Start of Study material
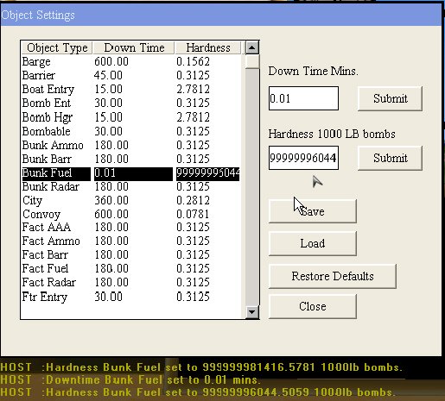
Task: Click the scroll down arrow in list
Action: (x=252, y=312)
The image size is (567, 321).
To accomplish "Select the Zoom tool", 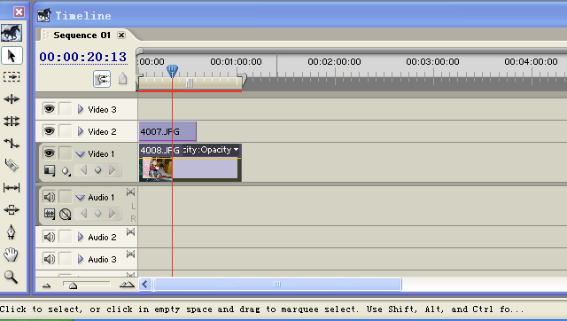I will click(12, 277).
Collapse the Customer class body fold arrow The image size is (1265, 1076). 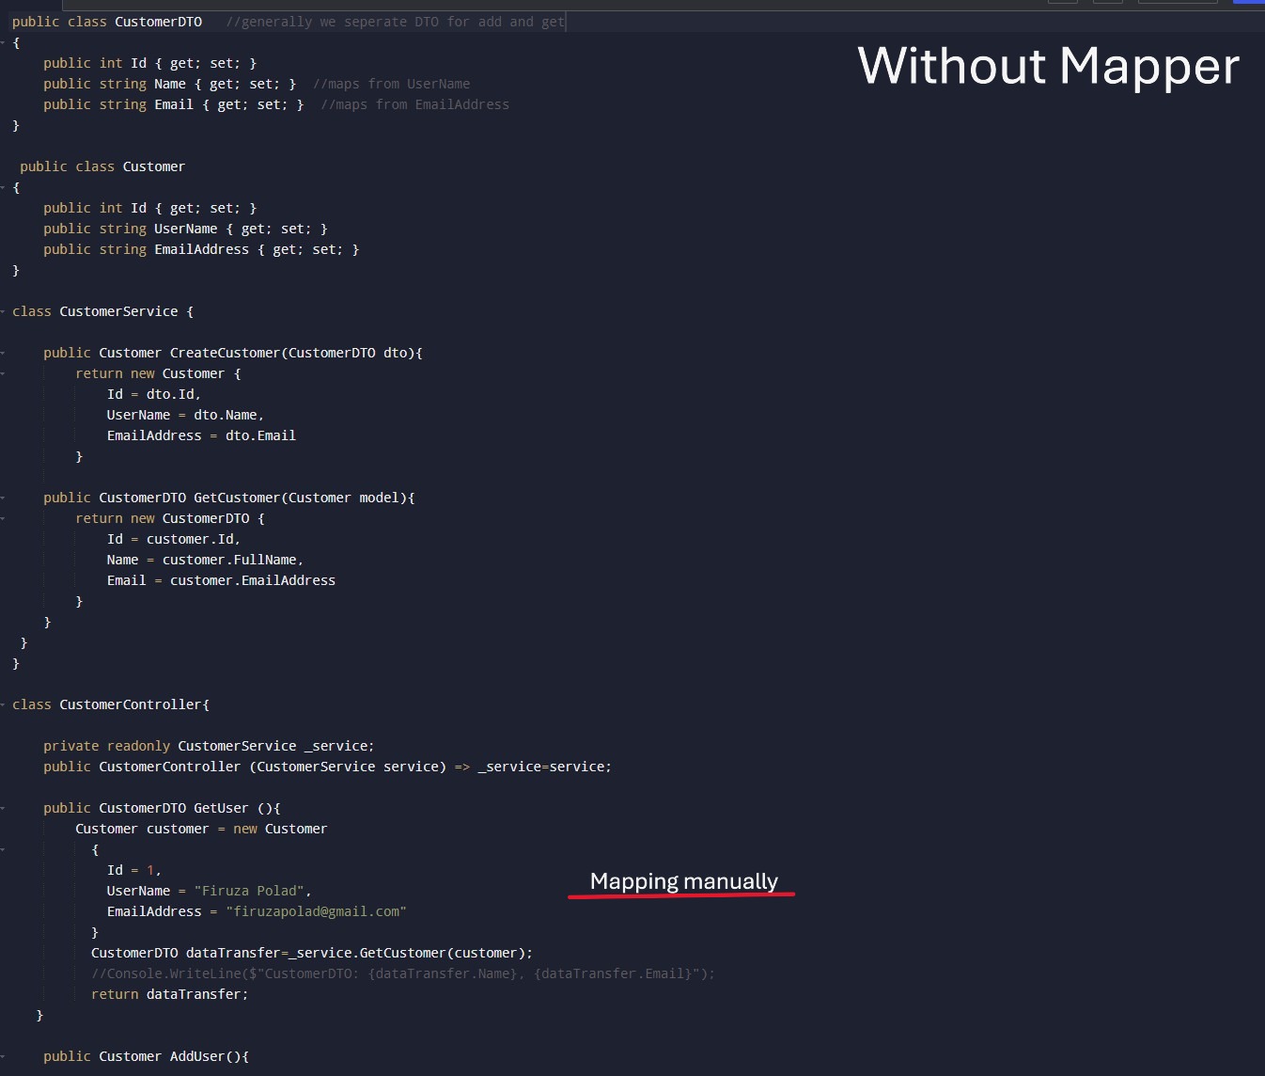(x=4, y=187)

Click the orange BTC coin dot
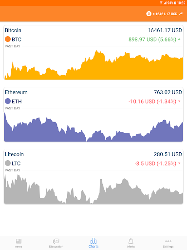[8, 39]
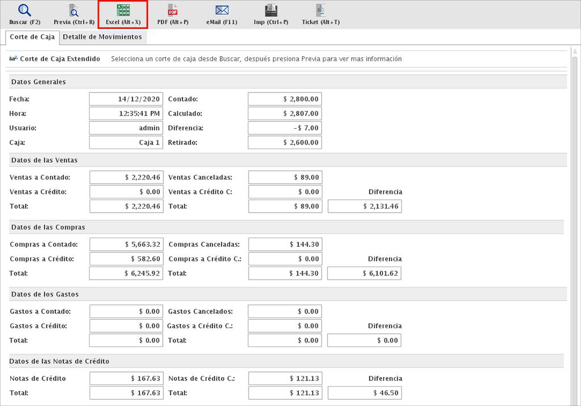Export the report with the Excel icon
The width and height of the screenshot is (581, 406).
tap(123, 11)
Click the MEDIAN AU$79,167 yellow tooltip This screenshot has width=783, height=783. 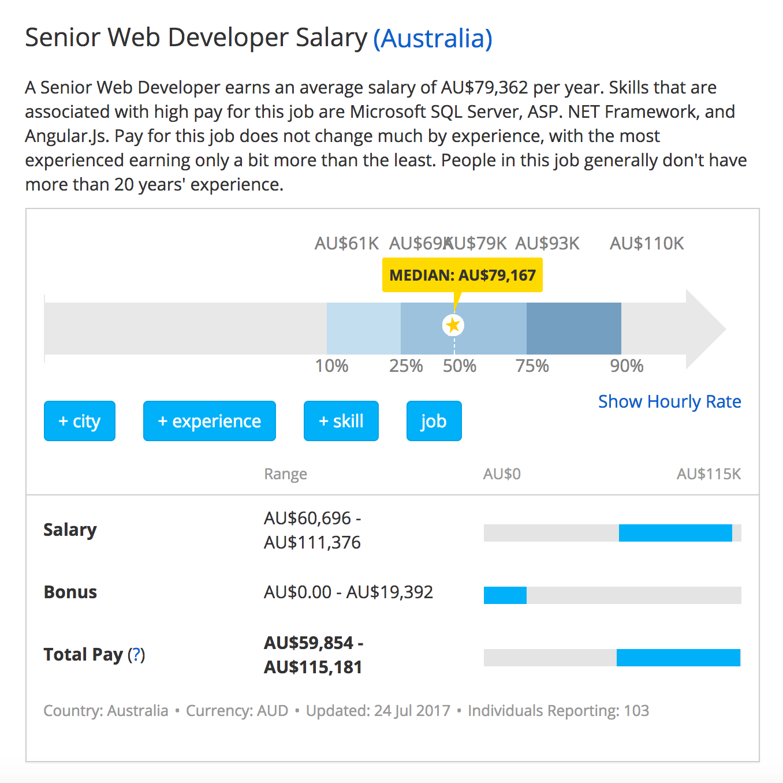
End of Study material
Task details |
Output exactly the lines from the line with "Click the orange BTC coin dot" to the last line of the records, including both, and leave every picture out.

Your response |
Click the orange BTC coin dot
[8, 39]
Export the report with the Excel icon
The width and height of the screenshot is (581, 406).
tap(123, 11)
Click the MEDIAN AU$79,167 yellow tooltip This screenshot has width=783, height=783. 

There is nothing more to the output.